TEDx Navesink presenter and filmmaker Ben Kalina recently won the Sundance Sustainability Award for his film Shored Up: When human nature and the force of nature collide.
The prize, given to films which best showcase the issues, interconnections, challenges and opportunities around sustainability and resource challenges in a global context, awards $25,000 to support creative marketing and audience-building efforts for the filmmaker.
This money could go a long way in helping to support (or start) an individual’s career in this particular industry. Not only that but it can help to provide them with important pieces of equipment, like these DCP tools to help them to reach their ultimate goal: to get their movie or documentary on the big screen and seen by a large audience.
Intended to be a glimpse into the future, the documentary film looking at sea level rise and it’s relationship to coastal storms and development, turned out to be a disturbing chronicle of current events when Superstorm Sandy collided with the Jersey Shore on Oct. 29, 2012.
When Kalina presented at TEDxNavesink:The Next Wave in 2013, he told the audience that knew a storm like this was possible, theoretically, but it caught him by surprise too, even after spending three years on the project looking at storms. When the storm hit Kalina said he was hit by a wave of nausea for all the people he had become connected to during the project, who lived and worked in places that were now, in many cases, washed away.
Second he said, he was hit with a wave of nausea knowing that the project he thought was almost finished would now take an entirely new direction.
You can watch Ben Kalina’s entire talk here.
When he set out to make Shored Up, Kalina intended to bring people together, to tell an honest story, to help people find solutions to pressing problems, without polarizing them.
In the aftermath of the storm as New Jersey communities struggled to recover, bringing back the tourists was chief in the mind of many, with the summer only seven months away. The state released the Stronger than the Storm campaign aimed at unity, encouragement, and of course, reassuring tourists to come back the next summer.
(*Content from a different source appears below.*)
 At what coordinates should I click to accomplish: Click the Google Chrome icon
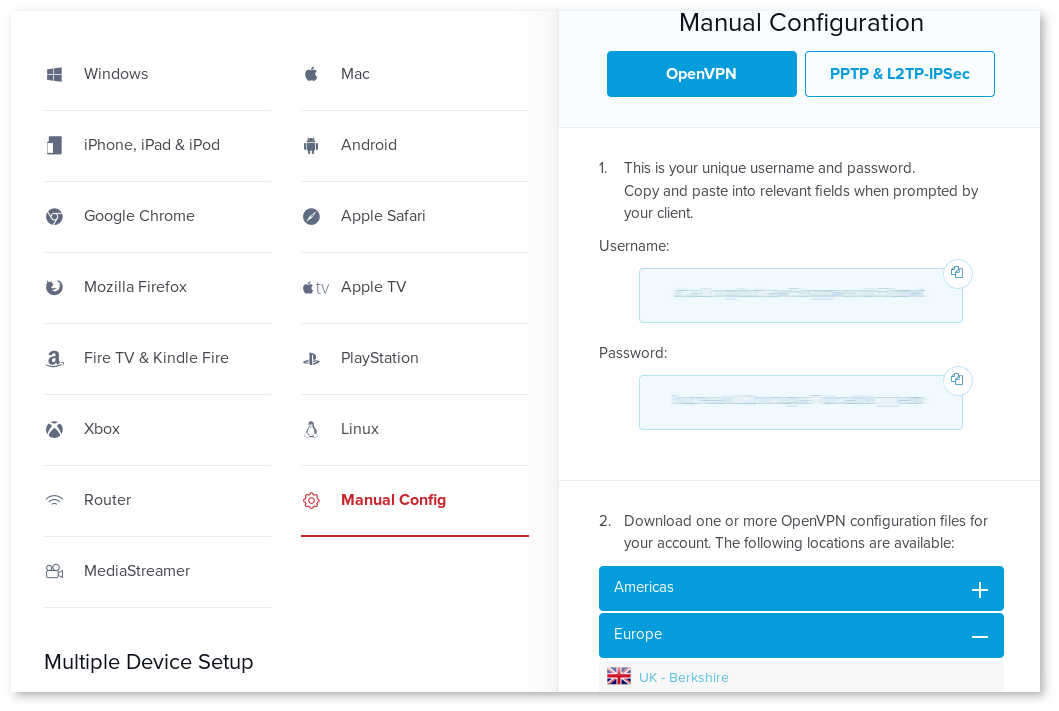(55, 216)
But something was missing from the campaign, Kalina said, because something fundamental had changed.
Yes, we were stronger by this trial, but Kalina saw the real question his film would now need to answer, “Are we smarter for the storm?”
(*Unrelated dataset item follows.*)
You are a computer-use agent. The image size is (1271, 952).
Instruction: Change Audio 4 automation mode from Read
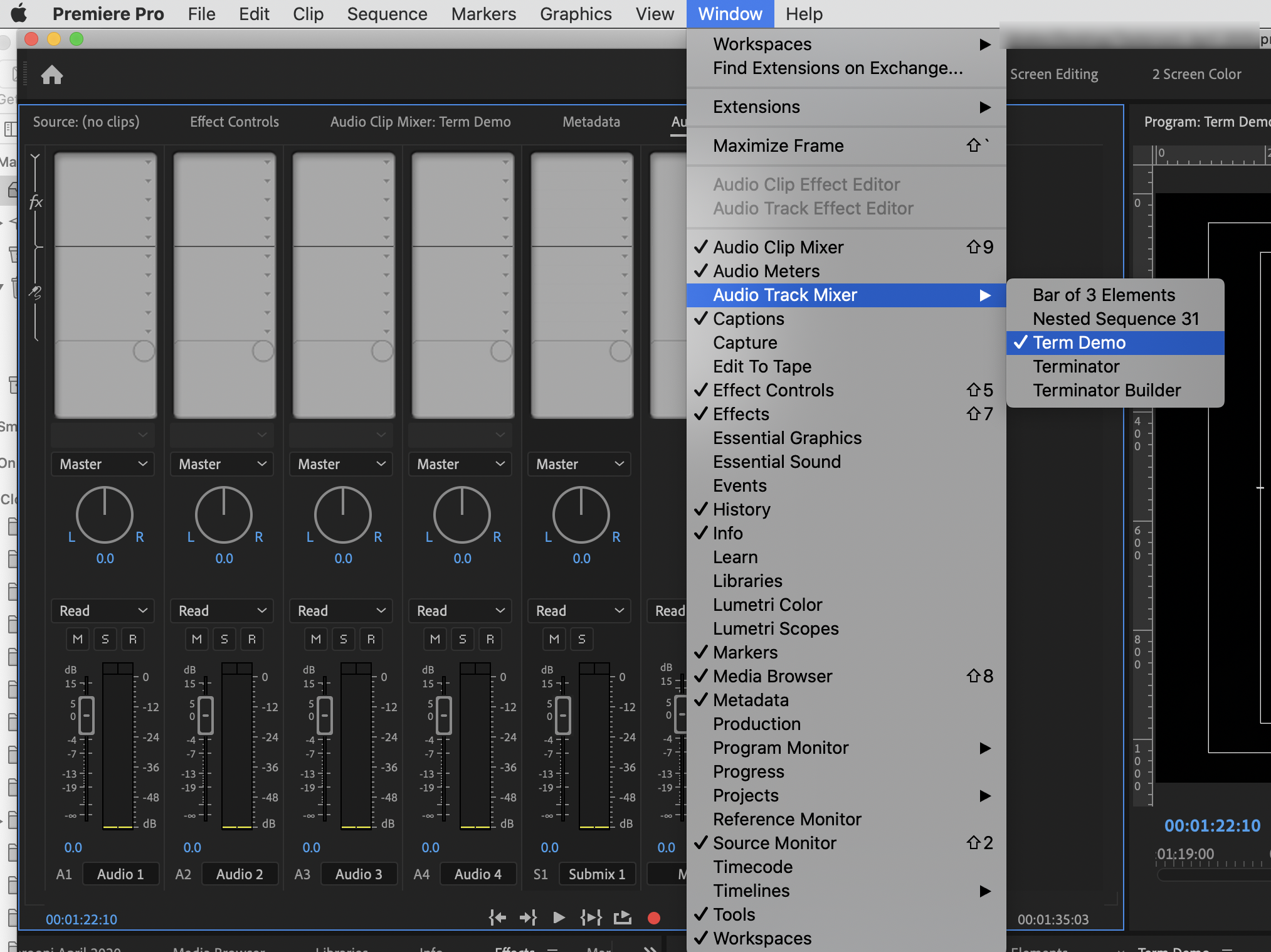(x=459, y=610)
If in fact sea levels are rising, and Kalina cites a scientific consensus in the predicted rise rate of three feet by 2100, then many of those places rebuilding now will be underwater again. Barrier islands like Absecon, Sea Bright and Long Beach Island are continuing to erode, even as more structures are built on them.
“What are these places going to look like in 30-50 years?… It’s hard to raise whole communities,” he said in his TEDx talk.
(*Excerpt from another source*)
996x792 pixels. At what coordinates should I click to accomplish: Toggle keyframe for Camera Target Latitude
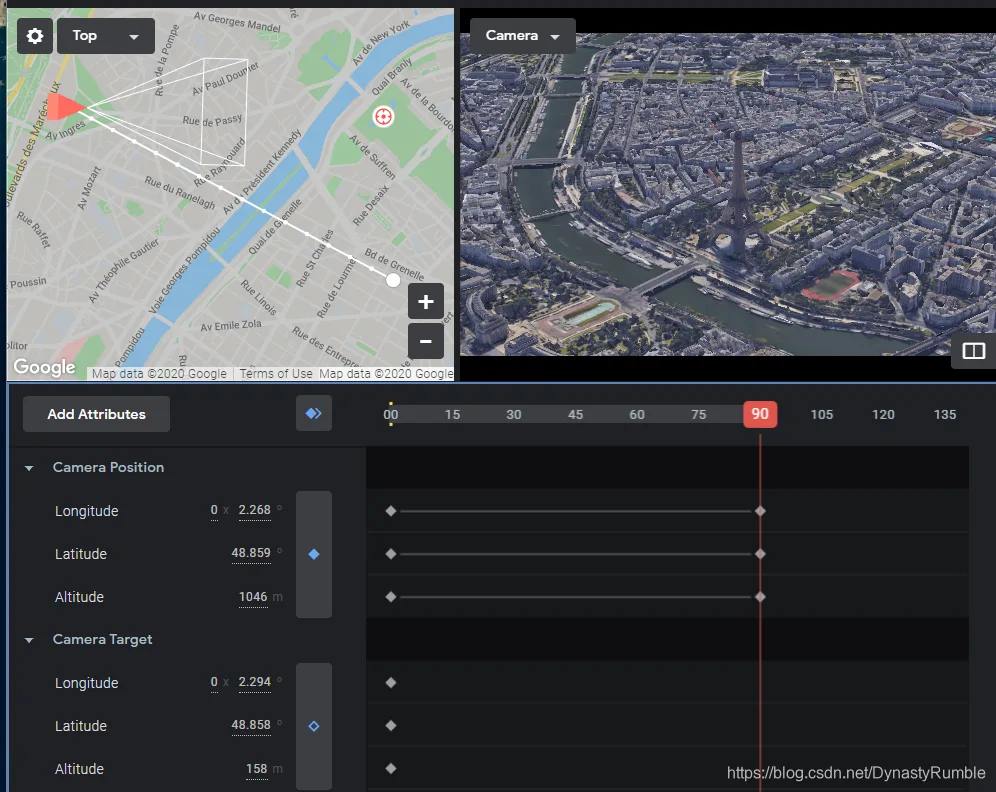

“We quickly lose track of these cycles of storms and sea level rise and we try to engineer a lot of these places to fit the style of development that we’ve grown accustomed to, instead of trying to work with the natural processes in these places.
Now as he created his film, Kalina knew that it had to question our methods of holding our islands in place. He used the time after Sandy to examine the futility of beach replenishment and the alternatives of living shorelines and relinquishing communities back to the sea.
Since Shored Up wrapped, many homes and businesses have rebuilt, some higher, some not. Boardwalks have been replaced. But infrastructure hasn’t changed and neither have our strategies for dealing with the inevitable, persistent effect of the ocean on our shorelines.
Are we going to be smarter than the next storm?
Kalina says, “Our work has only just begun.”